Give Claude your lesson topic and your intended objective, then ask it to list the prerequisite knowledge and skills a student would need to get full value from the session. That list becomes your entry check — and it tells you exactly what to cover (or revisit) before going deep.
The Prerequisite Problem Most Educators Miss
Every lesson has hidden dependencies — things a student needs to know or be able to do before the new material makes sense. When those prerequisites are present, the lesson flows. When they’re missing, students sit in a fog, nodding along without actually following. The frustrating part is that as the expert in the room, you often can’t see those gaps because the prerequisite knowledge became invisible to you years ago.

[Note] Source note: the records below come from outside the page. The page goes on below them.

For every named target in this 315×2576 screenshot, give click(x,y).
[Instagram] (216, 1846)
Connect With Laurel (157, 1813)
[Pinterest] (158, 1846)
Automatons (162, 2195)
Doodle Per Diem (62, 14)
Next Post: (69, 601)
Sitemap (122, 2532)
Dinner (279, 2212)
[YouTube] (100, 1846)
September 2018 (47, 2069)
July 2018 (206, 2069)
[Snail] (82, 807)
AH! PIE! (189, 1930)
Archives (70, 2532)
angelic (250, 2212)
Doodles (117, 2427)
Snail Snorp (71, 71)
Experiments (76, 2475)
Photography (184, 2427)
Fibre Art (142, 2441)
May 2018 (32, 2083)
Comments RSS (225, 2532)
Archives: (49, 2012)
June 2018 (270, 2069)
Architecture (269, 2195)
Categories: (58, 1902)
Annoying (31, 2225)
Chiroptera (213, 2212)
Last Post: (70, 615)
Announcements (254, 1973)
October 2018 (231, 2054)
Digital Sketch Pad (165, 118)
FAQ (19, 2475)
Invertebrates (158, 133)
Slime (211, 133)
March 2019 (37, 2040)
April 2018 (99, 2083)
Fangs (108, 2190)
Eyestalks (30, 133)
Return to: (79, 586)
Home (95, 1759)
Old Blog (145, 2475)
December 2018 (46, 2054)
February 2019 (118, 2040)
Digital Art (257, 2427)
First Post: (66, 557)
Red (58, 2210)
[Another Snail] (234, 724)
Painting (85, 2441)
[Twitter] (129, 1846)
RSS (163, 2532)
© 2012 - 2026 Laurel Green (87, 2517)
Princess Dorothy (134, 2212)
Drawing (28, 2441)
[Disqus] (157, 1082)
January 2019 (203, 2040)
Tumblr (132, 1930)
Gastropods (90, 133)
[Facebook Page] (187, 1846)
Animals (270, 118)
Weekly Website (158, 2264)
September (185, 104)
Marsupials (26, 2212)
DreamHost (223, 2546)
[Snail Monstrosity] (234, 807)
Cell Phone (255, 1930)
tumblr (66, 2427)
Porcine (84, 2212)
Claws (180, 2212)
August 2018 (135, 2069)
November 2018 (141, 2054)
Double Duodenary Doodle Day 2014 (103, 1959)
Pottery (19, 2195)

Think of it like giving someone driving directions that assume they already know where the highway is. If they do, the directions are perfect. If they don’t, they’re lost before they start — and they might not realise it until they’re twenty minutes in the wrong direction.
The Prerequisite Prompt
The prompt that works reliably: “I’m teaching a lesson on [topic] to online educators who are [describe their current level]. The lesson objective is [state it]. What prior knowledge or skills does a student need to have in place before this lesson will make sense to them? List them in order from most fundamental to most advanced.”
Claude will return a structured list — often more detailed than you expected. For a lesson on using AI to write email sequences, it might surface prerequisites like: understanding what an email list is and how it’s used, knowing the difference between a broadcast and an automation, having a basic sense of their student journey before writing to it, and having logged into their email platform at least once. Each of those is a genuine dependency — and each one is a potential stumbling block if it’s missing.
Once you have the list, you can make one of three decisions for each prerequisite: confirm students have it (via a pre-session poll or diagnostic question), include a brief review at the top of the lesson, or create a short pre-reading resource students complete before the live call. AI can help you write all three of those options quickly once the prerequisite list is in hand.
What This Means for Educators
For coaches and consultants running live cohorts inside FluentCommunity, the prerequisite check is most valuable at the start of a new cohort and at any point where your course content gets significantly harder. It helps you set accurate expectations for students (“before this week’s session, make sure you’ve done X”) and helps you avoid the slow erosion of engagement that happens when students repeatedly encounter material they’re not ready for.
You can also use the prerequisite list to design your pre-session prep materials. Instead of sending a generic “read this article before Thursday,” you can say “this 10-minute prep covers the three things you’ll need to have in place before we go deep on [topic] — if any of these feel unfamiliar, start there.” That precision makes students feel cared for rather than overwhelmed.
The Simple Rule
Before every lesson, run a prerequisite check with Claude. Give it your topic, your student level, and your objective. Act on what it returns — either by confirming students have the prerequisites, reviewing them briefly, or offering prep materials. A student who arrives at your lesson ready for it learns three times as much as one who doesn’t.